◆ **TEXT SHOWN**
================
Did you never hear of this declaration?
STREICHER: I do not know, but if I should have heard of it, then I would have to say the following:
After the seizure of power the foreign press published so many atrocity stories, which turned out to be rumors, that I would have had no reason to believe anything like this; nor is there any mention here that millions of Jews were killed.
LT. COL. GRIFFITH-JONES: Well, you see, it isn’t altogether uncorroborated. You say you had no reason to believe it; but your Israelitisches Wochenblatt, which you were subscribing to, was saying exactly the same thing.
Would you look at Page 26-B of the “B” bundle? That is the declaration of the United Nations of the 17th of December. Just see what the Israelitisches Wochenblatt says on the 18th. And there I quote the second paragraph:
“At that time the Polish Government in London gave the number of Jews executed as 700,000. The Berlin radio hereupon declared that these reports were untrue, but admitted that in Poland ‘Jews’ had had to be executed because they carried out acts of sabotage.”
Then the last paragraph quoted:
“ ‘Up to the end of September 1942,’ writes the Daily Telegraph, ‘2 million Jews have lost their lives in Germany and in the countries occupied by the Axis, and it is to be feared that the number of victims will be doubled by the end of this year.’ ”
Did you happen to read that article?
STREICHER: I cannot remember having read it, but I would not have believed it if I had.
LT. COL. GRIFFITH-JONES: You see, there is another article in that same paper on the 23rd of December, in the same terms; another on the 30th of December; and another on the 8th of January. Look at what it says on the 8th of January:
“The Polish Government in London has issued a new declaration which states that all the information received agrees that a third of the 3 million odd Jews have lost their lives.”
================
◆ **WORK TO COMPLETE**
a) Reproduce the part of the transcript beginning with "STREICHER: I do" and continuing through "Jews were killed.".
b) Repeat the lines of the records word for word, beginning with the line that contains "How do I perform: Save" and continuing through the line that contains "[x=86, y=461]".
The transcript above has no connection to the records that come after it.

◆ **TASK DATA**
================
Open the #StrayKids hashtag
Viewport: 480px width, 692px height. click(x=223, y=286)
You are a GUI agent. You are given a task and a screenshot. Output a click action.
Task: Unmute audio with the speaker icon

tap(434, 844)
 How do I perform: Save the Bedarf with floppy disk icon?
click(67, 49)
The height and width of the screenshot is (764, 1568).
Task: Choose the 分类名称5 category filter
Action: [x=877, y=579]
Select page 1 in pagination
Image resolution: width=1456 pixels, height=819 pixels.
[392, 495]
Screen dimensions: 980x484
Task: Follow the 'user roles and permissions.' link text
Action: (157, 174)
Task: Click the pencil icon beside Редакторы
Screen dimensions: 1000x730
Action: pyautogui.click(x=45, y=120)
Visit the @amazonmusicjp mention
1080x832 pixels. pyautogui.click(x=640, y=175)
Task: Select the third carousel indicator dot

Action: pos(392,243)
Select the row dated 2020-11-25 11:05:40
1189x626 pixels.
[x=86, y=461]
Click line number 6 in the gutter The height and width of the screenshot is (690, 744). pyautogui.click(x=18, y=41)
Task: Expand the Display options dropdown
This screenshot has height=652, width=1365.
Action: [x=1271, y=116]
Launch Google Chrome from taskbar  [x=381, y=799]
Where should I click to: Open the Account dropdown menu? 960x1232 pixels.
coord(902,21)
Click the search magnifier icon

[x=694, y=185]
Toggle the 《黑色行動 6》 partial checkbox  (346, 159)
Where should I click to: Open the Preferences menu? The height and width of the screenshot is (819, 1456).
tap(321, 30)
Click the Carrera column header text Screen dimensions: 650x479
================
◆ **EXERCISE SOLUTIONS**
a)
STREICHER: I do not know, but if I should have heard of it, then I would have to say the following:
After the seizure of power the foreign press published so many atrocity stories, which turned out to be rumors, that I would have had no reason to believe anything like this; nor is there any mention here that millions of Jews were killed.

b)
 How do I perform: Save the Bedarf with floppy disk icon?
click(67, 49)
The height and width of the screenshot is (764, 1568).
Task: Choose the 分类名称5 category filter
Action: [x=877, y=579]
Select page 1 in pagination
Image resolution: width=1456 pixels, height=819 pixels.
[392, 495]
Screen dimensions: 980x484
Task: Follow the 'user roles and permissions.' link text
Action: (157, 174)
Task: Click the pencil icon beside Редакторы
Screen dimensions: 1000x730
Action: pyautogui.click(x=45, y=120)
Visit the @amazonmusicjp mention
1080x832 pixels. pyautogui.click(x=640, y=175)
Task: Select the third carousel indicator dot

Action: pos(392,243)
Select the row dated 2020-11-25 11:05:40
1189x626 pixels.
[x=86, y=461]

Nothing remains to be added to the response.